気が付いたら、この兄妹が言い合いをしていたのである。
「その・・・コイツが・・・レツィが刺繍をしたと言い出すから・・・だ」
アルオさんは、素が出るとレツィアを
更に親しみを込めた愛称・レツィと呼んでいるらしい。
「ルティカから聞いた・・・ソラノシア連合王国では、
姉妹や兄弟に対し、女性が刺繍入りのハンカチを・・・プレゼントすると・・・
だから・・・私もルティカに教わって、兄さんにプレゼントすることにした!
さぁ・・・受け取れ、兄さん!」
「やめろおおぉぉぉぉぉ―――っっ!!大体なんだ!それは!呪いの産物か!!」
確かに・・・レツィアのハンカチに刺繍されたそれは、
何かの呪い文字のような配列をしていた。
「でも、最初に比べたらだいぶましになったんですよ?」
最初なんて・・・ほら・・・血文字のようになってる・・・
いや・・・アルオさんの瞳の色に因んで、
赤い糸で縫ったのが失敗だったので、
今度はアルオさんの髪色である深い藍色の糸で
縫ってみたのだが・・・それはそれで不気味さを示唆している。
「しかし・・・何故急に刺繍なんだ?」
と、シュキさま。
「えへへ・・・実は、シャーラから、
姉妹の絆だと、刺繍入りのハンカチをもらったので」
薄黄色のかわいらしい布地に、
私の瞳の色である、鬼灯をモチーフにした、
かわいらしい刺繍が施されている。
「だから、私もシャーラにハンカチを刺繍したんですよ。
今度、贈ろうと思って」
私が手に取ったのは、シャーラのサファイア色をイメージした、
水色と、青の糸で、かわいらしい小花をモチーフに刺繍された、白いハンカチだ。
「・・・ルティカからの・・・ハンカチ・・・」
「はい、喜んでくれるといいなぁ」
「・・・私のは・・・?」
「シュキさまは、私のきょうだいじゃなくて、婚約者じゃないですか」
「ぐがっ」
あれ・・・?
「ふ・・・っ、小娘め。
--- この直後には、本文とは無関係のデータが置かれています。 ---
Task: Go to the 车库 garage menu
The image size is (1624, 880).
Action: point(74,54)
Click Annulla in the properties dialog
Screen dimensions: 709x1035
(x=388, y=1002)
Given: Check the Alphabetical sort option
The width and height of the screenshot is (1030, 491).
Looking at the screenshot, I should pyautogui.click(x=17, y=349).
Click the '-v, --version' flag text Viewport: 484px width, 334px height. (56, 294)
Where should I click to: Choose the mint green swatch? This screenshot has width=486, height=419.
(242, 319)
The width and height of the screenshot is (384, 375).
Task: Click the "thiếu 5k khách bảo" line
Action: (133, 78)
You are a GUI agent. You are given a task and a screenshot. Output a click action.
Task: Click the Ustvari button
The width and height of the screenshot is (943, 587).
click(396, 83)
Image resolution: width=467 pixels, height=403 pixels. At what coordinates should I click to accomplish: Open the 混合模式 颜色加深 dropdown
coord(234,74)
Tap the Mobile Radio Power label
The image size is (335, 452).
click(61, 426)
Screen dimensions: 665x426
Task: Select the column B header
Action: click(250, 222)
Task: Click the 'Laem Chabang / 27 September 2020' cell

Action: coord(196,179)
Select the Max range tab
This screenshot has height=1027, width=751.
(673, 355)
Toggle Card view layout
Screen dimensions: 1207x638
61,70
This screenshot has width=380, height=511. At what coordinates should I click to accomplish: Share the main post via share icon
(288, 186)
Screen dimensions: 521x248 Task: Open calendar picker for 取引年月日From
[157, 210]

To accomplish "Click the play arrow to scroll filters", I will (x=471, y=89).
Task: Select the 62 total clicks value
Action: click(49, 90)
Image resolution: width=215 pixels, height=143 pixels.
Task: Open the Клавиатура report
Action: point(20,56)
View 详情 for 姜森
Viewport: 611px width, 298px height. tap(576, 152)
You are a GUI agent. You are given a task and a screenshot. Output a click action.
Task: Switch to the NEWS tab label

無知とは恥だな!」
と、レツィアと金鱗までもを展開させながら
必死にハンカチを受け取るまいとしているアルオさん。
何か、いつものようにチクチクと刺してくるのだが・・・
やっぱり、何かカッコ悪いような・・・
「フーリン国では、大切な存在に、刺繍入りの小物をプレゼントするのだ!」
あぁ・・・フーリン国でも、同じような習慣があるのか・・・
「それじゃぁ、シュキさまにも刺繍入りのハンカチをプレゼントできますねっ!」
「ルティカ・・・!」
お・・・何だか嬉しそう・・・
相変わらずの仏頂面だけど、ほんのり頬が赤らんでる。
機嫌が治ったみたいだ。
「そうだ、義弟のニオくんやフェイくんにもあげましょうかねぇ」
「ルティカ」
「はい、シュキさま」
何だか・・・物凄い真剣な眼差しをされている・・・
「一番は・・・私だぞ」
「へ・・・?あぁ・・・お急ぎなら、
シュキさまのを最初に刺繍しますね」
「・・・うん、そうしてくれ」
早速、シュキさま用にハンカチに刺繍を始めたので、
レツィアは今度はお父さんにあげるのだと、
一緒に刺繍をすることにした。
因みにアルオさんは、観念してレツィアのハンカチを受け取り、
何故か不気味に笑いながら涙していた・・・
あれ・・・何かまじないでもかかっていたのか・・・
でも、フーリン族なら魔法耐性が並外れているはずだし・・・
シュキさまも何も言わないので、まぁいいだろう。
「何の刺繍をしてくれるんだ?」
と、シュキさまが覗いてくるので・・・
「できてからのお楽しみにするのも、粋なものでは?」
「・・・そうだな、では、楽しみに・・・している」
そして、傷心のアルオさんをひっぱり、
シュキさまは公務へと向かった。
レツィアは本人曰く・・・花・・・だと主張している、
だいぶましになったハンカチを嬉しそうにお父さんに渡しに行った。
因みに、レツィアとアルオさんのお父さんはこの国の宰相閣下である。
私は、シュキさまの瞳の色の赤い糸を中心にした。
赤と言えば・・・バラ・・・
でも、まだちょっと、私にはレベルが高いので・・・
身近なところから、ツバキの花をモチーフに刺繍を施した。
前世でもおなじみの花だが、
実は標高の高いフーリン国でも、
似ている花があるのだ。
そして、私も休憩がてら顔を覗かせたシュキさまに、
早速ハンカチをプレゼントしたら、
何故か盛大にハグされたのだった。